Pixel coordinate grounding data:
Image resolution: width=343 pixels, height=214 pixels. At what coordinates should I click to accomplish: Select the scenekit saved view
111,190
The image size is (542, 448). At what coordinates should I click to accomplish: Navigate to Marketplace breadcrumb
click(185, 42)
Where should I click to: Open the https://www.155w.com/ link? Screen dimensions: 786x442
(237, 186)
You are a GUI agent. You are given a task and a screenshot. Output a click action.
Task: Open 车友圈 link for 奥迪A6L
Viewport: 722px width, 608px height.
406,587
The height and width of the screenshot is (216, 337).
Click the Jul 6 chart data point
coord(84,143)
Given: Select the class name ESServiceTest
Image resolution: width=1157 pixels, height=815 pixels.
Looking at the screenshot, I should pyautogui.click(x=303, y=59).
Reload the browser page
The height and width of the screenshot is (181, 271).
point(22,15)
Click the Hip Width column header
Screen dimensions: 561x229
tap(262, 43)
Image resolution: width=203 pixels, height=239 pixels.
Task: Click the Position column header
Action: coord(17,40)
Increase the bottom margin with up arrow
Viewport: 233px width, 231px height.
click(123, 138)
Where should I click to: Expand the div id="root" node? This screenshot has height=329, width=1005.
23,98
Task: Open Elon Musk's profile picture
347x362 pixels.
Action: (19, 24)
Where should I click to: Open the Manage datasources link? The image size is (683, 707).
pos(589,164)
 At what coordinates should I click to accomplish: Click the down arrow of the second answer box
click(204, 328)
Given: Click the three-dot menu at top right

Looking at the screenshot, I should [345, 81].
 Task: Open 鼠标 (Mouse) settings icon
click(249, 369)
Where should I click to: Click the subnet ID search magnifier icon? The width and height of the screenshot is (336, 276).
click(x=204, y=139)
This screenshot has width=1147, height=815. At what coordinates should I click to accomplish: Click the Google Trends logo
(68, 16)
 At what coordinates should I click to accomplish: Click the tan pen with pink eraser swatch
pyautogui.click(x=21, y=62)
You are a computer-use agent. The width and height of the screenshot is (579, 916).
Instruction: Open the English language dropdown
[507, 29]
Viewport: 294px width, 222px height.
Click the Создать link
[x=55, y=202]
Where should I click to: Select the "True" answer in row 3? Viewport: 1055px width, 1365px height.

-- TASK TO COMPLETE --
In the records above, find every line with the word "agent" and copy it.

-- EXERCISE RESULT --
You are a GUI agent. You are given a task and a screenshot. Output a click action.
You are a computer-use agent. The width and height of the screenshot is (579, 916).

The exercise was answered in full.